In the initially proposed federated learning setting [1], the federator observes partial gradient computations of all clients contributing to a decentralized training procedure. However, clients might send malicious (corrupt) computations to harm the training process on purpose. Considering this model, security against malicious clients can be ensured by running statistics on the partial results [2, 3]. For example, clients’ results that differ significantly from the vast majority of responses can be excluded from the training process. In recent works, secure aggregation of partial work was proposed [4]. The goal is to let the master only observe the sum of all local models, and by this to enhance the privacy level of the clients’ data. These works, however, complicate the use of statistics to account for corrupt partial computations as the master only observes the aggregated result. The goal of this research internship is to review related literature on secure federated learning including their limitations, and to explore possible approaches to ensure security against potentially corrupt results while preserving privacy of the clients’ data.

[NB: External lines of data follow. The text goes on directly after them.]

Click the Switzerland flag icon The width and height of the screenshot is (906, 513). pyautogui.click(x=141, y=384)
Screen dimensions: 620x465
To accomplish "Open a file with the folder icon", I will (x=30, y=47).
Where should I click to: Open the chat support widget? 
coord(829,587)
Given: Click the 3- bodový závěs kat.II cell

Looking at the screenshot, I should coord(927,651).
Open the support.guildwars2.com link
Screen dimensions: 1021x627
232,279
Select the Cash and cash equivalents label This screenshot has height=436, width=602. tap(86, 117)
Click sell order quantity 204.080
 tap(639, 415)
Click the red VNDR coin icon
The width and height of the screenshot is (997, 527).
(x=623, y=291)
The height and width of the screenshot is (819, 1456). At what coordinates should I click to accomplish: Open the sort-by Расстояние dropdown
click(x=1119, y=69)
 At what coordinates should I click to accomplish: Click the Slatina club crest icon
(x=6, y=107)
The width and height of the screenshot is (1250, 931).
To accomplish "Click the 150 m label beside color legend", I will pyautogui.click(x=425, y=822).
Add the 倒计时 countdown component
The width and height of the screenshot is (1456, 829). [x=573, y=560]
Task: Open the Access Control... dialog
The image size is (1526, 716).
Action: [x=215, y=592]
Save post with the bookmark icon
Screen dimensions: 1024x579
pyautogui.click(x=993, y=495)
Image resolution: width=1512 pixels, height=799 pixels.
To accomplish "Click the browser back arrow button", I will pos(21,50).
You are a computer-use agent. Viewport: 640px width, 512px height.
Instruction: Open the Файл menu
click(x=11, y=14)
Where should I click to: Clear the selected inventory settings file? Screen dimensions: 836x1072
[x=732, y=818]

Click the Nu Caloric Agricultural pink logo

[1] B. McMahan, E. Moore, D. Ramage, S. Hampson, and B. A. y. Arcas, “Communication-Efficient Learning of Deep Networks from Decentralized Data,” vol. 54, pp. 1273–1282, 20--22 Apr 2017.
[2] P. Blanchard, E. M. El Mhamdi, R. Guerraoui, and J. Stainer, “Machine Learning with Adversaries: Byzantine Tolerant Gradient Descent,” in Advances in Neural Information Processing Systems, 2017, vol. 30.
[3] Z. Yang and W. U. Bajwa, “ByRDiE: Byzantine-Resilient Distributed Coordinate Descent for Decentralized Learning,” IEEE Transactions on Signal and Information Processing over Networks, vol. 5, no. 4, pp. 611–627, Dec. 2019.
[4] K. Bonawitz et al., “Practical Secure Aggregation for Privacy-Preserving Machine Learning,” Proceedings of the 2017 ACM SIGSAC Conference on Computer and Communications Security. 2017. doi: 10.1145/3133956.3133982.